Zero long term planning


----------



## Setanta12 (30 May 2016)

Can we be sure that its the IDA driving this?  I would strongly suspect external influences are becoming more and more important.  It is the international climate out there, not the inducements we're offering.

(Maybe we should bring in some form of migrant-control?  These latest migrants Johann-come-latelys are pushing Old- and New-Irish out of their homes)


----------



## Brendan Burgess (30 May 2016)

odyssey06 said:


> We can't stop people coming here.





Setanta12 said:


> Can we be sure that its the IDA driving this? I



Very good points. 

I had assumed that the IDA (or whatever they are called today) were lobbying these companies to set up here. The last time I was in the airport, someone tried to get me to sign up for some scheme to attract foreign companies. 



Delboy said:


> From talking to people down Silicone Docks, they tell me that it's 80-20 (non-nationals v's Irish)



We clearly can't or shouldn't  stop non EU nationals from working here.  But should we be encouraging them to a place where there is a housing shortage? 

Should we designate Leitrim as a new high tech centre and try to encourage foreign companies to locate there instead of in Dublin? 

Brendan


----------



## 44brendan (30 May 2016)

Brendan Burgess said:


> Or should we say "You are welcome but set up in Roscommon."?

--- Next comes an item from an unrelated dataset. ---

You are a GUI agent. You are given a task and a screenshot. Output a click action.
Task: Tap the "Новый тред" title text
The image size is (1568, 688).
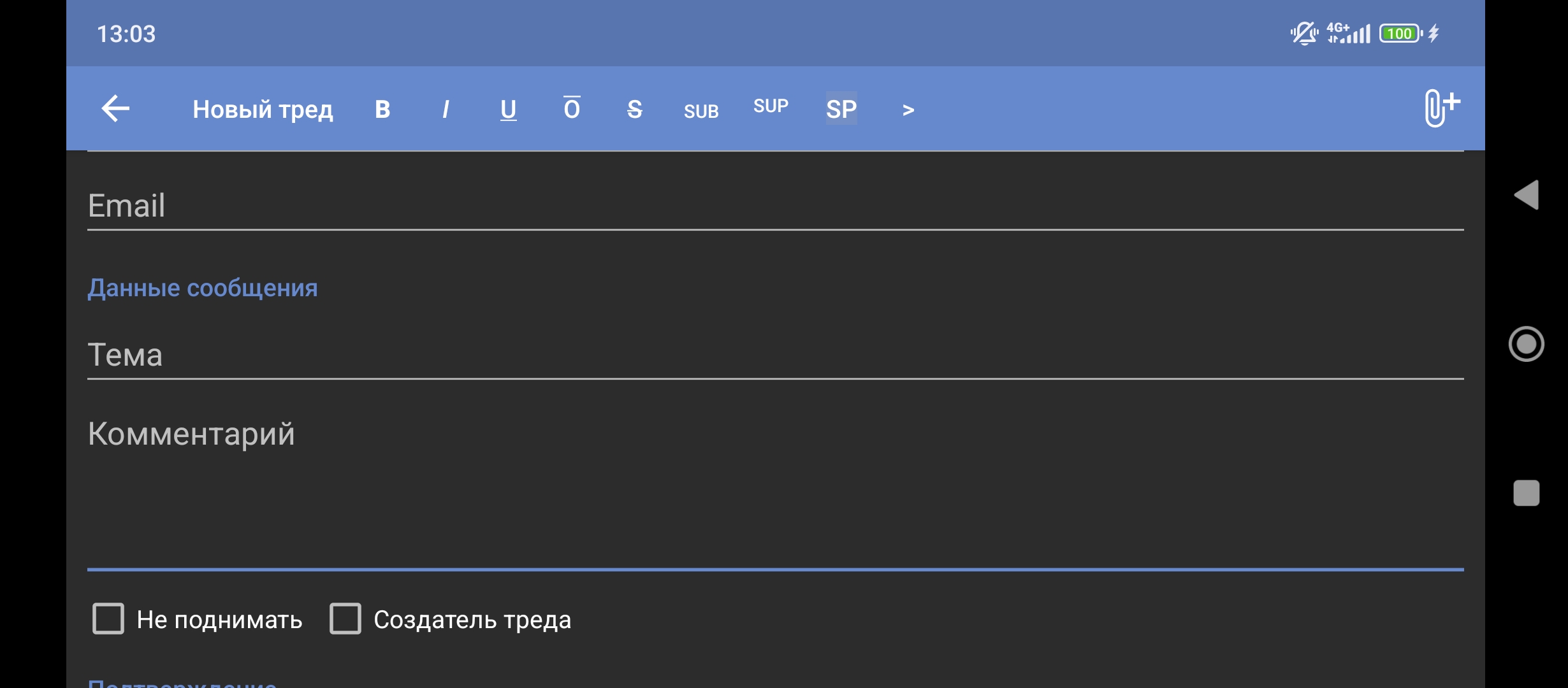(x=263, y=110)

I assume that's a tongue in cheek comment Brendan! Other commentators have made the point that FDI jobs in Ireland will be middle to high end in line with our economy & competitiveness. The market for low & unskilled work is diminishing rapidly worldwide. This is the price (or benefit) of progress! Again as other posters have pointed out both the general economy and the broader workforce will benefit from the additional spending power of both the foreign and Irish additional workers attracted by these jobs.
Your point re Dublin location is an apt one and while an alternative small town location is unrealistic for obvious (infrastructural) reasons there is a strong case to be made for the Government to look at some alternative to Dublin that will have the population density to meet a level required for the high infrastructure etc to be a competitive alternative to our Capital for the multinationals. Both Cork and Limerick are currently too small and with some exceptions are largely ignored when FDI investment locations are being considered. However there is potential there to consider one or other of these cities as being suitable for growth and investment to a level that would be attractive to the multinationals. You rightly point out that Dublin is currently at saturation point and rent inflation and accommodation availability is currently and will continue to cause problems for those currently located there. Amazon already have a presence in Cork and yet seem determined to locate their expansion plans in Dublin presumably because they feel that Cork would not be attractive to their prospective employees!


----------



## jdwex (30 May 2016)

Amazon won't move or open facilities inLeitrim, and, with respect,  I doubt Bartek from Gdansk or Jupp from Amsterdam would have any interest in living there anyway. Mary Harney tried to tout Athlone to Paypal and was asked to sytop wasting their time, before they opened their centre near Blanchardstown. 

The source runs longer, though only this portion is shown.